No action was taken Monday. More details will come before the council at a later meeting.
What is an RHID?
First, Francis wanted to educate the council on RHIDs.
To accomplish this, he brought in Mollea Wainscott, assistant economic development director for the Dodge City/Ford County Development Corporation. Dodge City has used RHIDs a lot and Wainscott has become a statewide consultant on the program.
“We’ve used it in Dodge City to build probably thousands of homes since 2009,” she said. “What the RHID does is it captures the incremental increase in (property taxes) to pay off the infrastructure costs for up to 25 years.”
In other words, the city won’t receive any property tax revenue from the new construction for 25 years, or until the infrastructure is paid for, she said.
With this, the city can pay off all public-owned infrastructure (streets, curbs, water and sewer) and, in turn, that cost isn’t turned over to the homeowner. “All all taxing entities forego the taxes on the new homes for up to 25 years or until the public infrastructure is paid off.”
A developer can also petition the city for general obligation bonds to cover the cost of infrastructure up front, she said. These are paid off as the project progresses and the money returned to the developer to help fund further development.
Since most developers can’t tackle an entire project at one time and have to pay the $1 million it can cost for infrastructure, this allows them to break it into phases, she said. It also holds them accountable to continue with their development.
A developer could also be asked to put up some money up front to “have some skin in the game,” Francis said. “The biggest the biggest risk to the city is if your developer walks away, and you’re stuck with all the infrastructure and the bills for it, and no homes being built to pay it back.”
What happens next?
As for the time table, the city has to have a housing assessment on file (which it does), the council has to pass a resolution to approve an RHID district, and file a legal description and a map with the Department of Commerce, which needs the blessing of the commerce secretary.
“Then you have to have a public hearing and a development agreement with the developer,” she said. The city must next run a feasibility study to make sure the project pencils out.
Wainscott said it doesn’t cost the city anything to declare an area as a RHID. They have tracts that have been under an RHID since 2009 that have not been developed and this can make the site more desirable for a developer.
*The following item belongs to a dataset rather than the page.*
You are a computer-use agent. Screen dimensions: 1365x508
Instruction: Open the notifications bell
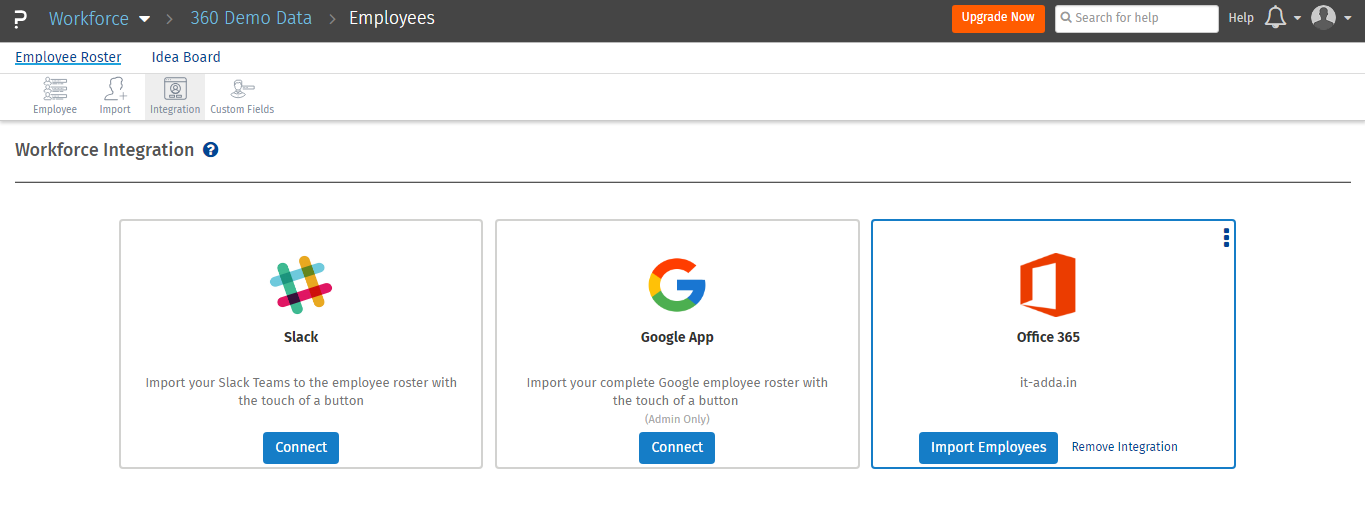(x=1275, y=18)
“Your time clock starts when you pass that development agreement,” she said. That ordinance gives the developer 25 years to complete their project.
Once the city has this in place, other taxing entities (such as a school district) have 30 days to protest, which means their portion of the property tax won’t be included. However, Francis said he’s had preliminary discussions with the other taxing organizations and they indicated no objections.
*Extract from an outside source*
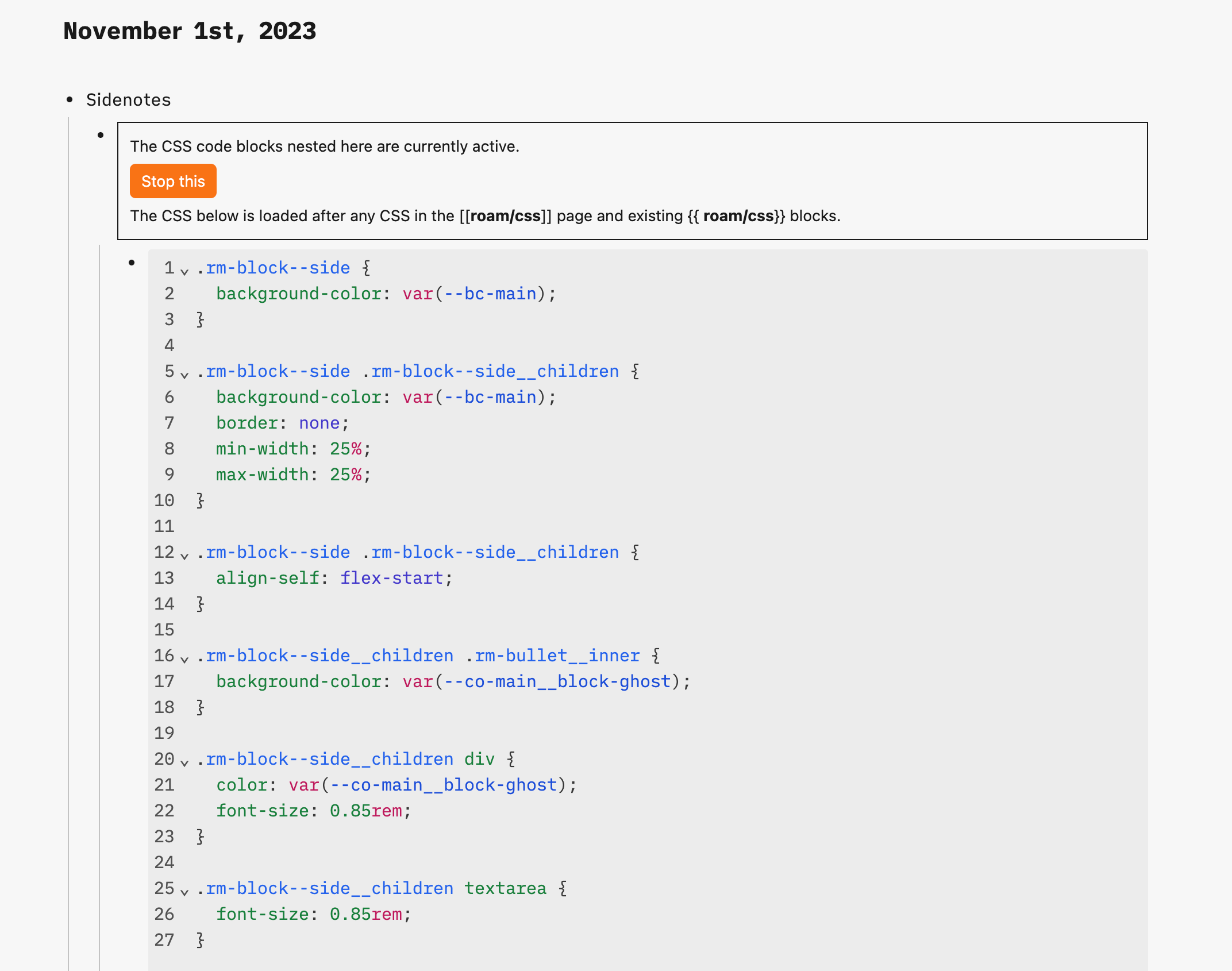Click line number 17 in gutter
The height and width of the screenshot is (971, 1232).
pos(164,681)
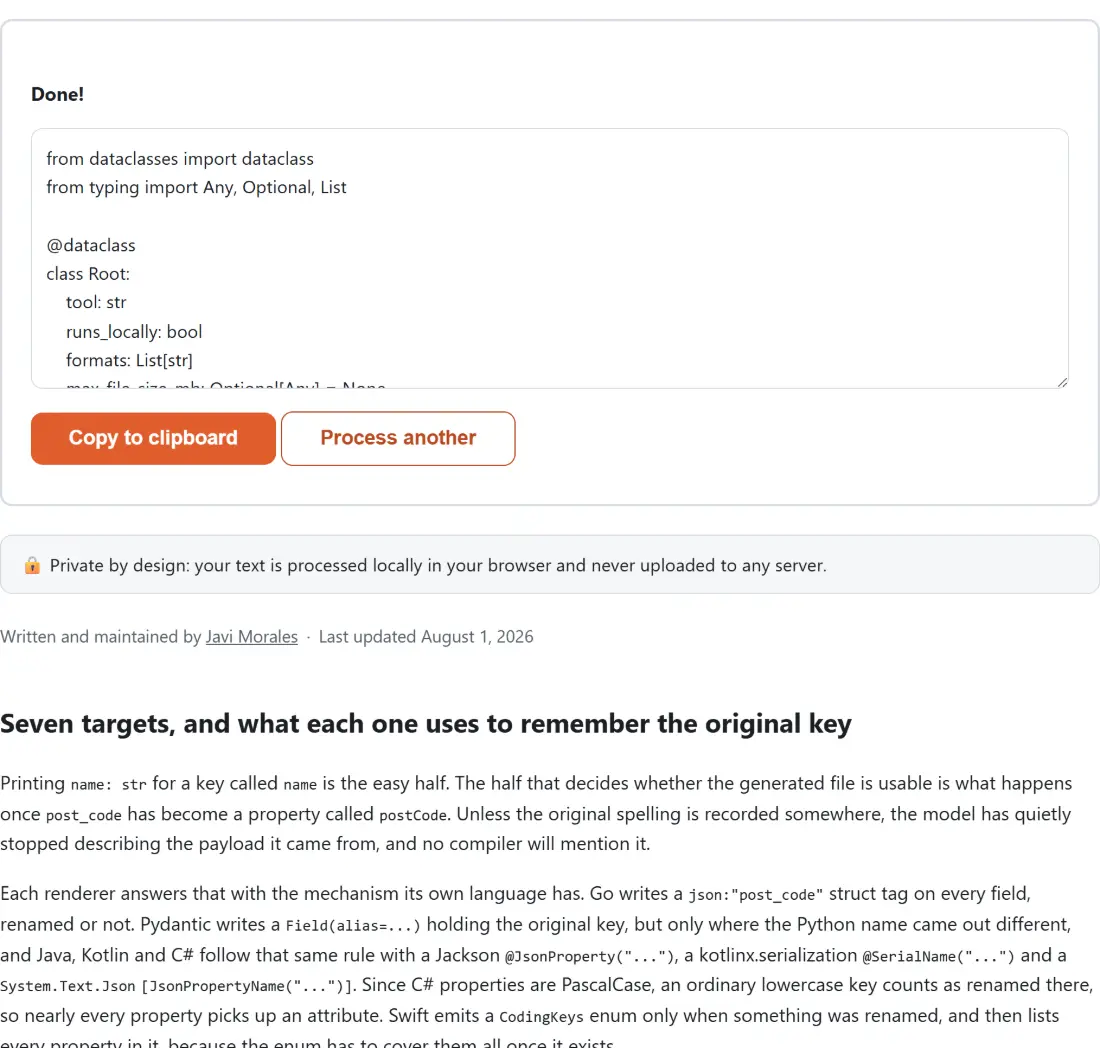
Task: Click the 'formats: List[str]' line in the output
Action: point(128,360)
“We used to do it where the city would actually do a special. If the city put in the street, there’d be an additional property tax on the person who buys the home,” Wainscott said. But, “with the price of homes right now and interest rates, it’s hard for the people who buy those houses and pay that extra cost. So this just takes that away. The taxing entities are saying we’ll forgo the taxes for up to 25 years to have more housing.”
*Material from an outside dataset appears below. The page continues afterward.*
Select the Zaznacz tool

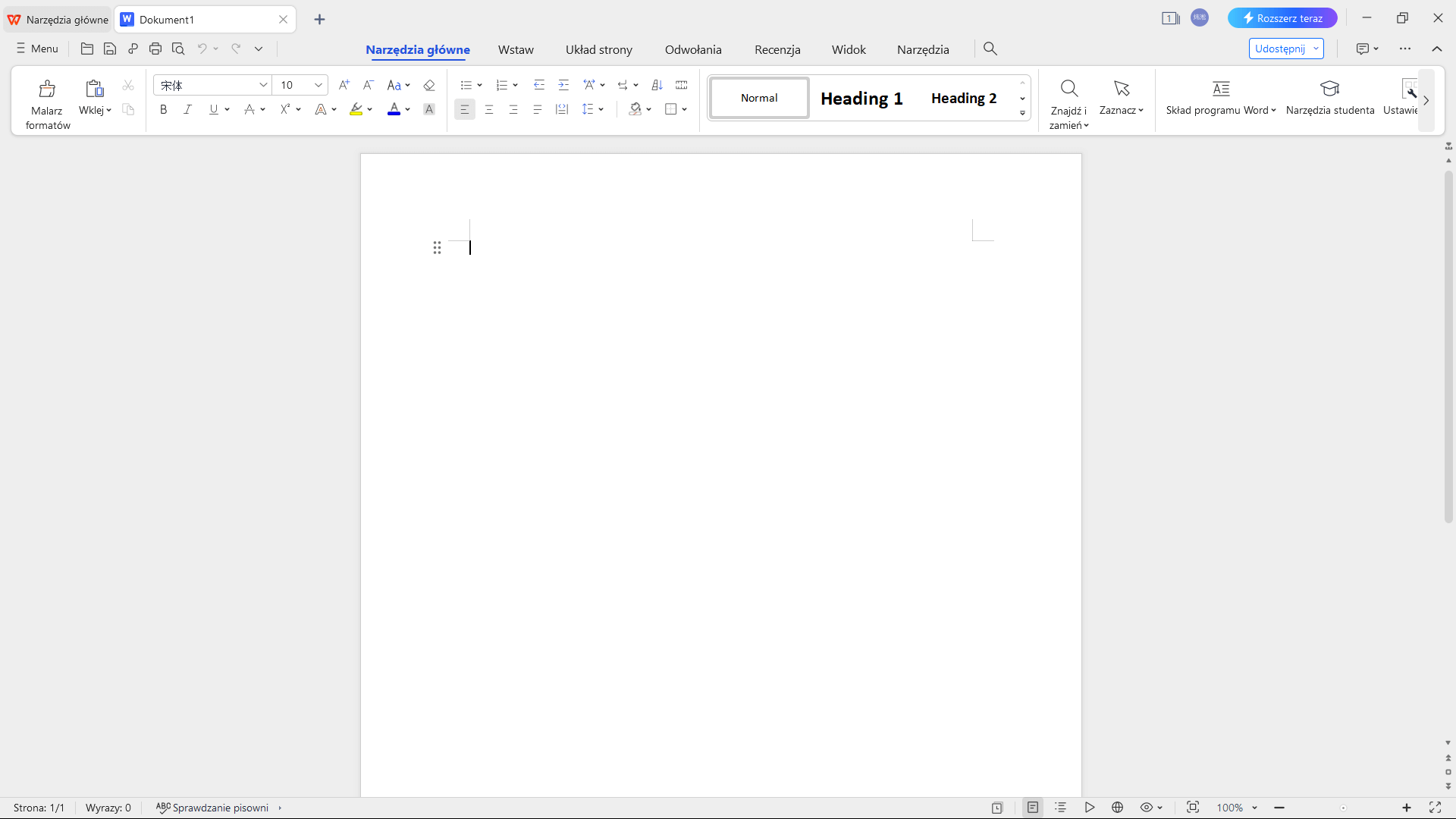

They’ve had five new developments in the past year. This involves about 30 homes.
In terms of what is being built in Dodge, “our need is all over the board, from multi-family to single family to low income to high income,” Wainscott said. “We allow our developers to build whatever they want to build.”
They update their housing assessment regularly, so that need could change. The average new home value in Dodge is in the $260,000 range.
In Great Bend, the range needed covers $180,000 to $330,000.
There are other incentive programs that offer assistance, such as Great Bend’s Neighborhood Revitalization Plan, that have to be considered. And there are many other details to take into account.
But, “the plus out is to get housing,” Moeder said. “We have jobs for people to build the housing, and we are short of housing.”